Listed records.
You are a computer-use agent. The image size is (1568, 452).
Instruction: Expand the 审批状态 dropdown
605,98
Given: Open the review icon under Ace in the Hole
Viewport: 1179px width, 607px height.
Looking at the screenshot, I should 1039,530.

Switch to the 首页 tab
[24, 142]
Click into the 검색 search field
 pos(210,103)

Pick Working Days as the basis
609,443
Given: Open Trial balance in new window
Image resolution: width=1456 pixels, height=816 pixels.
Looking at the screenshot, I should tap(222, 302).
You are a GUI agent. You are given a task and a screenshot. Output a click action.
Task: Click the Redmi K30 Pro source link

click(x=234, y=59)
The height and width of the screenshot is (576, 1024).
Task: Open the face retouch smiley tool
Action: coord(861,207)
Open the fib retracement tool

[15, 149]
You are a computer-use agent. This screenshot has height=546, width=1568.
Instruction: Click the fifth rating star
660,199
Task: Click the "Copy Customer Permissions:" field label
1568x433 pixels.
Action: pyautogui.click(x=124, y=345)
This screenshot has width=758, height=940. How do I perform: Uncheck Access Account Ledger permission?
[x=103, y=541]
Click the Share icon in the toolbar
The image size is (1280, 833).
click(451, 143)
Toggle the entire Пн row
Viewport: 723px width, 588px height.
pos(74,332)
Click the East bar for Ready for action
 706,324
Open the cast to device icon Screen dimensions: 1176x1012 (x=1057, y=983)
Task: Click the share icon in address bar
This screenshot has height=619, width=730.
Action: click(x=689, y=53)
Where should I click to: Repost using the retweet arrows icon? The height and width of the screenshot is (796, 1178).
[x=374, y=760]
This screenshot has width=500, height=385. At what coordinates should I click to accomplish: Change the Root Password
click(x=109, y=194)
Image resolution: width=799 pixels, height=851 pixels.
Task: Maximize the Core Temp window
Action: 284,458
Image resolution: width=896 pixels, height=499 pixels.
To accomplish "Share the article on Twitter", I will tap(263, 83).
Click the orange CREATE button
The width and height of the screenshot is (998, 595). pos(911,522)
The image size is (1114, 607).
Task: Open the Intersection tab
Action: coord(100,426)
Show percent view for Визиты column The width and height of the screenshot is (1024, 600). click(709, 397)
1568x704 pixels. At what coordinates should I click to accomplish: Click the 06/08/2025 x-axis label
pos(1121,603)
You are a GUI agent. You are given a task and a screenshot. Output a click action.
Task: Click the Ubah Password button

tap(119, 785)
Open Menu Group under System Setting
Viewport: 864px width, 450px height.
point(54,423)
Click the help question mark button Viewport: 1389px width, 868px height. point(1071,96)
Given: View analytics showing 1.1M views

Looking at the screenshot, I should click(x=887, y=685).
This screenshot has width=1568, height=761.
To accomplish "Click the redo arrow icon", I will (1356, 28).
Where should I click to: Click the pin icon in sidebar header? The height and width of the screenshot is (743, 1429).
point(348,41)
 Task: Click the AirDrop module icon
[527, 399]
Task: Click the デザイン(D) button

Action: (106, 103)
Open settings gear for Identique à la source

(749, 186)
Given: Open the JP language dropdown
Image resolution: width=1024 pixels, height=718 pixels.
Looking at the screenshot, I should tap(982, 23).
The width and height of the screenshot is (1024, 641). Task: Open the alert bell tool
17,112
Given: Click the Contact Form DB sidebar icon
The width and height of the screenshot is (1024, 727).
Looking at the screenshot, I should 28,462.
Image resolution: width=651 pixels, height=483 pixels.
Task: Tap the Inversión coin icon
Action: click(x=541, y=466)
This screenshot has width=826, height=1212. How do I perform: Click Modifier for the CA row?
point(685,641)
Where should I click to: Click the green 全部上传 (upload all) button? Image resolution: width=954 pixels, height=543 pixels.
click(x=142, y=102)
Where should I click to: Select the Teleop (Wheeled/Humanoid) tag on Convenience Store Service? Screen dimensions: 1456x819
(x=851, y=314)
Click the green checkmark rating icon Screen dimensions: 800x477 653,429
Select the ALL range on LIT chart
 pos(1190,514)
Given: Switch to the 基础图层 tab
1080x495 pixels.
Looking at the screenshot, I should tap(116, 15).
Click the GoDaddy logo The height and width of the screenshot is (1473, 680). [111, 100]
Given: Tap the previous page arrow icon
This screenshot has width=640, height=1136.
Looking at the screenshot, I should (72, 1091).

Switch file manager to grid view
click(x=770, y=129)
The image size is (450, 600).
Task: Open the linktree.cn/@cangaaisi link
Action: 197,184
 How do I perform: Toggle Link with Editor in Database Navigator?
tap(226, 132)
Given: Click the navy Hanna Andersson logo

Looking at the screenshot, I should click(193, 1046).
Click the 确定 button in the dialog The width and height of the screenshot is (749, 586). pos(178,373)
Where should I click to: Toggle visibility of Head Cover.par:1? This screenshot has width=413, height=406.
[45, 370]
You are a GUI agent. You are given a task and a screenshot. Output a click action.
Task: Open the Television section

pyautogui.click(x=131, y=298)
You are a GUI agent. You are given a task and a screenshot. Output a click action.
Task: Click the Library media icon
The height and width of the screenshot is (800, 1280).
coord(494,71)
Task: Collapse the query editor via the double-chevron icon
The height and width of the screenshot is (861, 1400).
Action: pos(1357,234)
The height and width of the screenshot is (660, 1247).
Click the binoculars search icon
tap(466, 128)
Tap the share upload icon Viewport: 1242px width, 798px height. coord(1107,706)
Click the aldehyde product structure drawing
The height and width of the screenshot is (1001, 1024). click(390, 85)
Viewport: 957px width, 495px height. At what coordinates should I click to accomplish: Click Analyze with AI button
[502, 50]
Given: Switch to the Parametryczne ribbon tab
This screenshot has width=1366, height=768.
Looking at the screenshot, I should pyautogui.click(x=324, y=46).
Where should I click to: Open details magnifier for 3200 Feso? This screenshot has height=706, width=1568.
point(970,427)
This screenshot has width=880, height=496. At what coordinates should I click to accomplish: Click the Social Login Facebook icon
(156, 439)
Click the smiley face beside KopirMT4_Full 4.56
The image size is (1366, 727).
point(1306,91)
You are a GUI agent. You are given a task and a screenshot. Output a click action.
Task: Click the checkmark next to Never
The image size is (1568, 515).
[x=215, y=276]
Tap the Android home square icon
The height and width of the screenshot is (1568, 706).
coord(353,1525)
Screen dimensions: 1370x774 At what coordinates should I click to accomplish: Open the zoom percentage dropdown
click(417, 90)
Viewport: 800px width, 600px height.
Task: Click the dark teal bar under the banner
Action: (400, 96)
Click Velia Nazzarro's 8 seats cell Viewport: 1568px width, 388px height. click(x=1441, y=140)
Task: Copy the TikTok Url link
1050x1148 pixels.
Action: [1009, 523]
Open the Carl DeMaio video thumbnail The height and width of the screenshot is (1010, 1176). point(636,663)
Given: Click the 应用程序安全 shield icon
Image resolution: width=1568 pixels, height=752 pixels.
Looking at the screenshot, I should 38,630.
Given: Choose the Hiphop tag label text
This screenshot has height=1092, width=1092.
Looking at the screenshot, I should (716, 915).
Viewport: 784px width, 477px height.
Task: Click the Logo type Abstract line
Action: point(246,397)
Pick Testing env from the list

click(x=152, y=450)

What you have to do. Reproduce each entry above character for character.

Written solution.
You are a computer-use agent. The image size is (1568, 452).
Instruction: Expand the 审批状态 dropdown
605,98
Given: Open the review icon under Ace in the Hole
Viewport: 1179px width, 607px height.
Looking at the screenshot, I should 1039,530.

Switch to the 首页 tab
[24, 142]
Click into the 검색 search field
 pos(210,103)

Pick Working Days as the basis
609,443
Given: Open Trial balance in new window
Image resolution: width=1456 pixels, height=816 pixels.
Looking at the screenshot, I should tap(222, 302).
You are a GUI agent. You are given a task and a screenshot. Output a click action.
Task: Click the Redmi K30 Pro source link

click(x=234, y=59)
The height and width of the screenshot is (576, 1024).
Task: Open the face retouch smiley tool
Action: coord(861,207)
Open the fib retracement tool

[15, 149]
You are a computer-use agent. This screenshot has height=546, width=1568.
Instruction: Click the fifth rating star
660,199
Task: Click the "Copy Customer Permissions:" field label
1568x433 pixels.
Action: pyautogui.click(x=124, y=345)
This screenshot has width=758, height=940. How do I perform: Uncheck Access Account Ledger permission?
[x=103, y=541]
Click the Share icon in the toolbar
The image size is (1280, 833).
click(451, 143)
Toggle the entire Пн row
Viewport: 723px width, 588px height.
pos(74,332)
Click the East bar for Ready for action
 706,324
Open the cast to device icon Screen dimensions: 1176x1012 (x=1057, y=983)
Task: Click the share icon in address bar
This screenshot has height=619, width=730.
Action: click(x=689, y=53)
Where should I click to: Repost using the retweet arrows icon? The height and width of the screenshot is (796, 1178).
[x=374, y=760]
This screenshot has width=500, height=385. At what coordinates should I click to accomplish: Change the Root Password
click(x=109, y=194)
Image resolution: width=799 pixels, height=851 pixels.
Task: Maximize the Core Temp window
Action: 284,458
Image resolution: width=896 pixels, height=499 pixels.
To accomplish "Share the article on Twitter", I will tap(263, 83).
Click the orange CREATE button
The width and height of the screenshot is (998, 595). pos(911,522)
The image size is (1114, 607).
Task: Open the Intersection tab
Action: coord(100,426)
Show percent view for Визиты column The width and height of the screenshot is (1024, 600). click(709, 397)
1568x704 pixels. At what coordinates should I click to accomplish: Click the 06/08/2025 x-axis label
pos(1121,603)
You are a GUI agent. You are given a task and a screenshot. Output a click action.
Task: Click the Ubah Password button

tap(119, 785)
Open Menu Group under System Setting
Viewport: 864px width, 450px height.
point(54,423)
Click the help question mark button Viewport: 1389px width, 868px height. point(1071,96)
Given: View analytics showing 1.1M views

Looking at the screenshot, I should click(x=887, y=685).
This screenshot has width=1568, height=761.
To accomplish "Click the redo arrow icon", I will (1356, 28).
Where should I click to: Click the pin icon in sidebar header? The height and width of the screenshot is (743, 1429).
point(348,41)
 Task: Click the AirDrop module icon
[527, 399]
Task: Click the デザイン(D) button

Action: (106, 103)
Open settings gear for Identique à la source

(749, 186)
Given: Open the JP language dropdown
Image resolution: width=1024 pixels, height=718 pixels.
Looking at the screenshot, I should tap(982, 23).
The width and height of the screenshot is (1024, 641). Task: Open the alert bell tool
17,112
Given: Click the Contact Form DB sidebar icon
The width and height of the screenshot is (1024, 727).
Looking at the screenshot, I should 28,462.
Image resolution: width=651 pixels, height=483 pixels.
Task: Tap the Inversión coin icon
Action: click(x=541, y=466)
This screenshot has width=826, height=1212. How do I perform: Click Modifier for the CA row?
point(685,641)
Where should I click to: Click the green 全部上传 (upload all) button? Image resolution: width=954 pixels, height=543 pixels.
click(x=142, y=102)
Where should I click to: Select the Teleop (Wheeled/Humanoid) tag on Convenience Store Service? Screen dimensions: 1456x819
(x=851, y=314)
Click the green checkmark rating icon Screen dimensions: 800x477 653,429
Select the ALL range on LIT chart
 pos(1190,514)
Given: Switch to the 基础图层 tab
1080x495 pixels.
Looking at the screenshot, I should tap(116, 15).
Click the GoDaddy logo The height and width of the screenshot is (1473, 680). [111, 100]
Given: Tap the previous page arrow icon
This screenshot has width=640, height=1136.
Looking at the screenshot, I should (72, 1091).

Switch file manager to grid view
click(x=770, y=129)
The image size is (450, 600).
Task: Open the linktree.cn/@cangaaisi link
Action: 197,184
 How do I perform: Toggle Link with Editor in Database Navigator?
tap(226, 132)
Given: Click the navy Hanna Andersson logo

Looking at the screenshot, I should click(193, 1046).
Click the 确定 button in the dialog The width and height of the screenshot is (749, 586). pos(178,373)
Where should I click to: Toggle visibility of Head Cover.par:1? This screenshot has width=413, height=406.
[45, 370]
You are a GUI agent. You are given a task and a screenshot. Output a click action.
Task: Open the Television section

pyautogui.click(x=131, y=298)
You are a GUI agent. You are given a task and a screenshot. Output a click action.
Task: Click the Library media icon
The height and width of the screenshot is (800, 1280).
coord(494,71)
Task: Collapse the query editor via the double-chevron icon
The height and width of the screenshot is (861, 1400).
Action: pos(1357,234)
The height and width of the screenshot is (660, 1247).
Click the binoculars search icon
tap(466, 128)
Tap the share upload icon Viewport: 1242px width, 798px height. coord(1107,706)
Click the aldehyde product structure drawing
The height and width of the screenshot is (1001, 1024). click(390, 85)
Viewport: 957px width, 495px height. At what coordinates should I click to accomplish: Click Analyze with AI button
[502, 50]
Given: Switch to the Parametryczne ribbon tab
This screenshot has width=1366, height=768.
Looking at the screenshot, I should pyautogui.click(x=324, y=46).
Where should I click to: Open details magnifier for 3200 Feso? This screenshot has height=706, width=1568.
point(970,427)
This screenshot has width=880, height=496. At what coordinates should I click to accomplish: Click the Social Login Facebook icon
(156, 439)
Click the smiley face beside KopirMT4_Full 4.56
The image size is (1366, 727).
point(1306,91)
You are a GUI agent. You are given a task and a screenshot. Output a click action.
Task: Click the checkmark next to Never
The image size is (1568, 515).
[x=215, y=276]
Tap the Android home square icon
The height and width of the screenshot is (1568, 706).
coord(353,1525)
Screen dimensions: 1370x774 At what coordinates should I click to accomplish: Open the zoom percentage dropdown
click(417, 90)
Viewport: 800px width, 600px height.
Task: Click the dark teal bar under the banner
Action: (400, 96)
Click Velia Nazzarro's 8 seats cell Viewport: 1568px width, 388px height. click(x=1441, y=140)
Task: Copy the TikTok Url link
1050x1148 pixels.
Action: [1009, 523]
Open the Carl DeMaio video thumbnail The height and width of the screenshot is (1010, 1176). point(636,663)
Given: Click the 应用程序安全 shield icon
Image resolution: width=1568 pixels, height=752 pixels.
Looking at the screenshot, I should 38,630.
Given: Choose the Hiphop tag label text
This screenshot has height=1092, width=1092.
Looking at the screenshot, I should (716, 915).
Viewport: 784px width, 477px height.
Task: Click the Logo type Abstract line
Action: point(246,397)
Pick Testing env from the list

click(x=152, y=450)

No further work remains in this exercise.